**EXERCISE**: Please return the data that follows precisely as written, but without the images.

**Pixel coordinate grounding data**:
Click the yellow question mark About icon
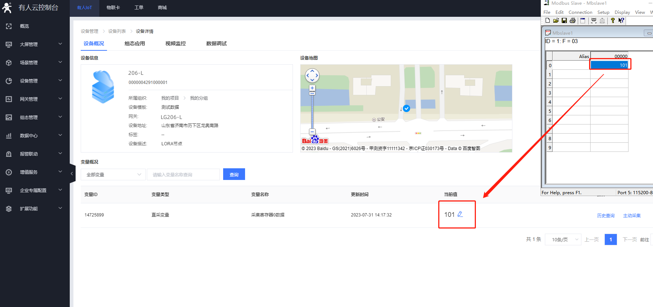The height and width of the screenshot is (307, 653). tap(613, 20)
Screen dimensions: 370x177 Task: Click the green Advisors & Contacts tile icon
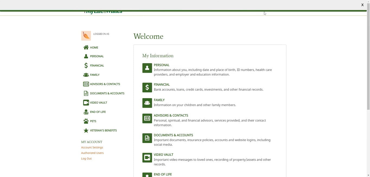147,119
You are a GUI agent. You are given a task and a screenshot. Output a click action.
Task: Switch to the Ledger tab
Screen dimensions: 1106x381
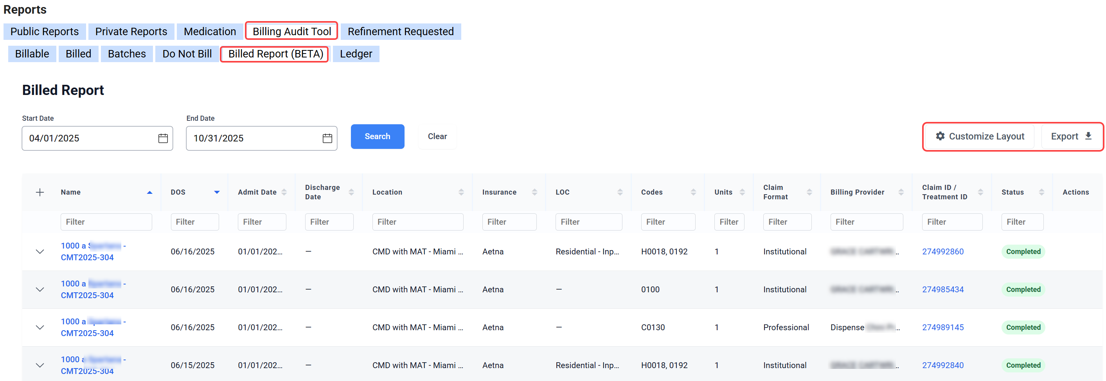tap(356, 54)
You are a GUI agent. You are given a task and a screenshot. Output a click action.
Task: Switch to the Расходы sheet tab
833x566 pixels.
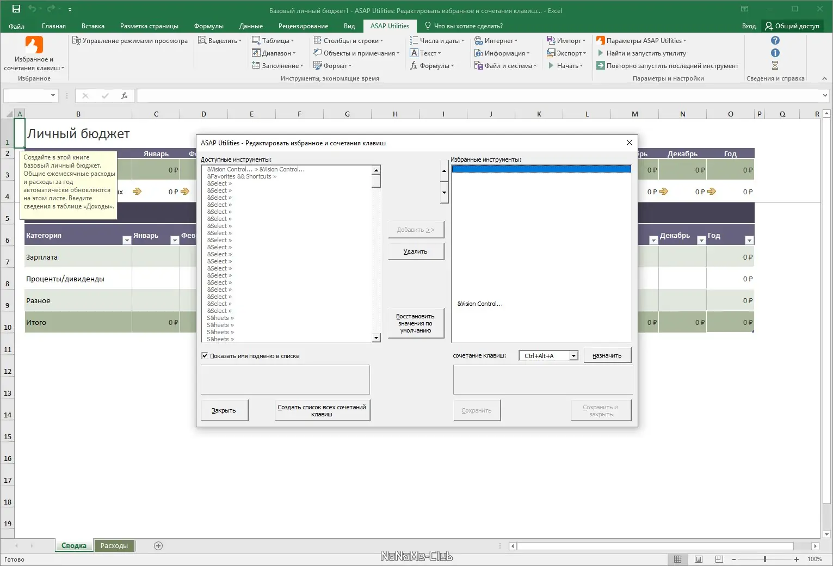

**EXERCISE RESPONSE**:
Click the yellow question mark About icon
The height and width of the screenshot is (307, 653). tap(613, 20)
Screen dimensions: 370x177 Task: Click the green Advisors & Contacts tile icon
147,119
You are a GUI agent. You are given a task and a screenshot. Output a click action.
Task: Switch to the Ledger tab
Screen dimensions: 1106x381
tap(356, 54)
You are a GUI agent. You are given a task and a screenshot. Output a click action.
Task: Switch to the Расходы sheet tab
833x566 pixels.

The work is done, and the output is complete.